It’s a warm Friday afternoon and I’m out of work a little early. I breathe easier as I leave 95 and veer off to the left down route 4, heading for home. I cruise slowly through the neighborhood with the windows down so everyone can appreciate what is blasting from my modest car stereo. Gabe arrived home last night for a short break and this is what draws me back home today.
He’s parked on the couch in front of the TV when I come in the door, but it takes no convincing at all to get him into the garage looking for the Frisbees. I can’t get into my sweats fast enough so my suit and tie and my white pinpoint oxford shirt just lay deflated on the chair near the closet as I race downstairs. We get the music playing full volume on the outdoor speakers. Let someone complain, I’ll just put my arm around my son and say, “Gabe’s home.”
Gabe takes the far end of the field; he’s going to do most of the running and he knows I relish the challenge of sailing the Frisbee completely off the far edge of the field—if the wind is just right and my arm holds out.
We start out with a few easy throws (the old man has to warm up), and soon we have pinpoint accuracy, taking great pride in ensuring the other doesn’t even have to take a step to catch the flying disc, often hitting the other right in the hands. We both wait for the other to begin to crank it up, for the disc to launch like a comet. When slightly off target, only the explosive and lightning quick can catch up to it.
Back and forth the disc flies and both of us sprint, leap and crash—into the trees, onto the ground—until we’re out of breath, soaked in sweat, bruised and a little battered. Time is frozen as the moment stretches across the warm afternoon. No one wants to stop because neither of us ever knows when this will happen again, and our ordinary life just doesn’t measure up to this kind of experience very often.
The old man is amazed that the young guy can throw that thing with such power and accuracy. The young guy shakes his head and smiles at what the old guy can make that disc do. They’re both gasping for air when they hug each other in the middle of the field and walk back to the house with their Frisbees and their stories.

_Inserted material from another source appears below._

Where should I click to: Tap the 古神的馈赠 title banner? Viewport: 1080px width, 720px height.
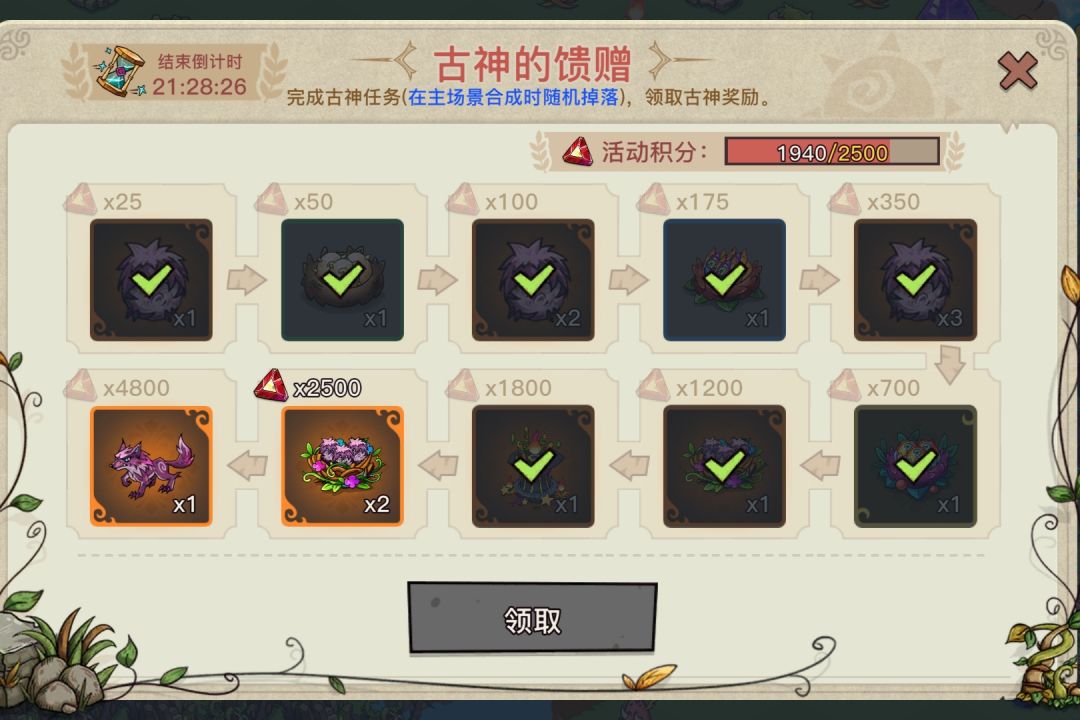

It’s time to make the marinade for the fish and set up the fire pits. People are coming over tonight. Dusk will fill in behind the early evening sunset, the string lights will glow above the deck, torches will flare their warm light, the oak fires will crack and burn, and the music will echo off the clapboard walls and carry out into the night. Gabe will visit with our friends, hopefully hang around longer than expected, and then we will lose track of time as we get lost in the warmth of this moment with our friends.
I head to the shower with a glass of wine, loose and warm from the afternoon Frisbee with Gabe and heartened by the anticipation of the evening.
Strive to be as present as possible and let the moment capture you fully. It’s only here once.